1. Jack is correct- you must first learn the accuracy of your rifle by shooting it “from the bench.” That means get a table and some good solid things to rest the forearm of your rifle on, such as some sandbags or bags of rice, and fire off a group.

The best shooter in the world can’t shoot better than their perfectly held rifle.

The gun has its accuracy which you may be able to improve by testing the number of pumps you use and the type of pellet you use. Perhaps one type of pellet will be more accurate in your rifle than others. Perhaps five pumps is more accurate than 6. Rifles are complex and exactly how the pellet leaves the barrel depends on so much, right down to two identical 880s might not like the same pellets.

Your power line 880 is a pneumatic gun, you don’t need to worry about the complexity of a vibrating piston/spring and how you hold a rifle with reverse recoil.

The shooter has their wobble area.

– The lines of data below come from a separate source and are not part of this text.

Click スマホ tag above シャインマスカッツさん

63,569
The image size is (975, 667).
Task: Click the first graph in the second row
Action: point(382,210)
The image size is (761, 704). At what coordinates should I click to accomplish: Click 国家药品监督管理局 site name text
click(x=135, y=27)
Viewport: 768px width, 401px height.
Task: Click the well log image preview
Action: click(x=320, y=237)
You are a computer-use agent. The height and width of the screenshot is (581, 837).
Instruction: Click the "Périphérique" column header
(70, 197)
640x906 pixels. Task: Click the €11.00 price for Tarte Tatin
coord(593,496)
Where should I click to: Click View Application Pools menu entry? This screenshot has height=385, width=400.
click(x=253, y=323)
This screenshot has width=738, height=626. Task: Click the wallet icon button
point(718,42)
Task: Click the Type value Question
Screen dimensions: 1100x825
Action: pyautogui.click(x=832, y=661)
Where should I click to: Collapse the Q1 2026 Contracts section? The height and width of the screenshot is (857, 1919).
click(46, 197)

That’s how well you could shoot with a laser beam mounted on your gun that scores when the trigger is pulled. That’s the practice practice practice part.

When trying to find out how you are doing, try shooting at conventional targets and ranges. That is, 10 meters is the internationally accepted distance.

Get some official 10 meter targets. I bet you can print them off the interwebs.

Then score yourself. See what your score is compared to what other guys get. Low 90’s is pretty good.

You are shooting at pretty much “way the hell out there” range. Things like wind are coming in to play.

Once you are shooting a while at 10m and keeping your scores... you’ll want to find a local club and shoot some league shoots.

It’s fun.

And as for ammo, don’t shoot high velocity .22 ammo.

Try CCI standard velocity, Aguila regular ol velocity, CCI mini mags (not likely but sometimes) and if you don’t get good accuracy out of one of those types, i’ll send you a tin of rws pellets.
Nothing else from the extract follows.